**Provided text**
┌──

The Dagster pipeline had been co-located in agent-gateway’s devstack/dagster/, but it was functioning as an independent data pipeline platform, not a gateway infrastructure addon. Separated it as model-foundry.
What DuckDB Made Visible
After separation, introducing DuckDB dramatically improved Dagster UI visibility.
Before DuckDB, each asset had to be inspected individually. After, pipeline_event_inbox_record asset STEP_OUTPUT shows event_id, subject, correlation_id as structured dicts. Pipeline execution status visible in a single screen.
A type check error appeared right after DuckDB introduction:
dagster._core.errors.DagsterTypeCheckDidNotPass: Type check failed for step input
"pipeline_event_inbox_record" - expected type "dict".
Value of type <class 'NoneType'> failed type check
The asset was returning None when the NATS queue was empty. Fixed with proper empty event handling.
Event Name Redesign
Also cleaned up knowledge domain pipeline event names:
| Old name | New name |
|---|---|
knowledge.chat.persist | llm.chat.persist |
knowledge.embedding | obsidian.semantic_search |
knowledge.flow.lineage | llm.flow.lineage |
knowledge.tool_call | llm.tool_call |
knowledge.* was leaking knowledge domain internals. The new names express “which system is this targeting” – a topic design change. This was also a stepping stone toward the 3-domain split in the later v3 redesign.

└──

**Work instructions**
1. Transcribe the Dagster pipeline text from "Event Name Redesign" to "later v3 redesign.".
2. In the Dagster pipeline text, what new name replaced the event name knowledge.embedding?
None of the lines below relate to the Dagster pipeline text.

**Collected data**
┌──

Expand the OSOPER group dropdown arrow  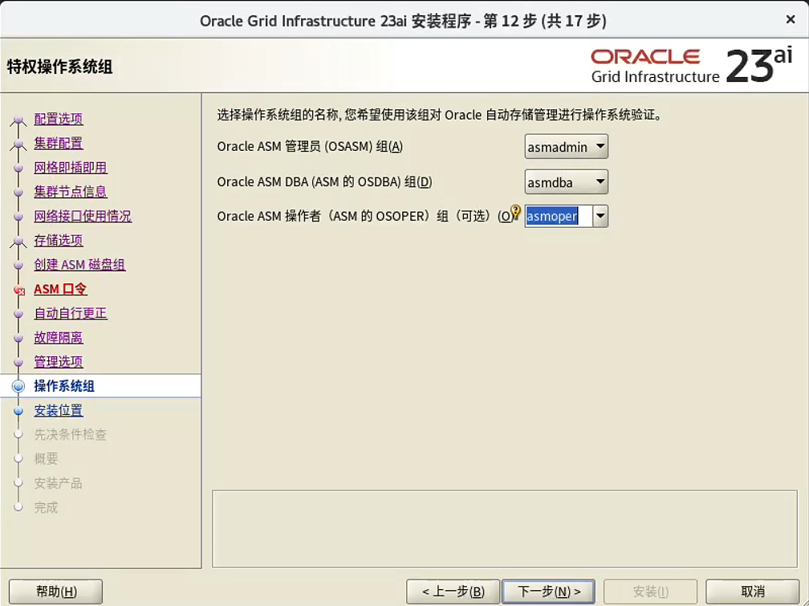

└──

**Results for the exercise**
1.
Event Name Redesign
Also cleaned up knowledge domain pipeline event names:
| Old name | New name |
|---|---|
knowledge.chat.persist | llm.chat.persist |
knowledge.embedding | obsidian.semantic_search |
knowledge.flow.lineage | llm.flow.lineage |
knowledge.tool_call | llm.tool_call |
knowledge.* was leaking knowledge domain internals. The new names express “which system is this targeting” – a topic design change. This was also a stepping stone toward the 3-domain split in the later v3 redesign.

2. obsidian.semantic_search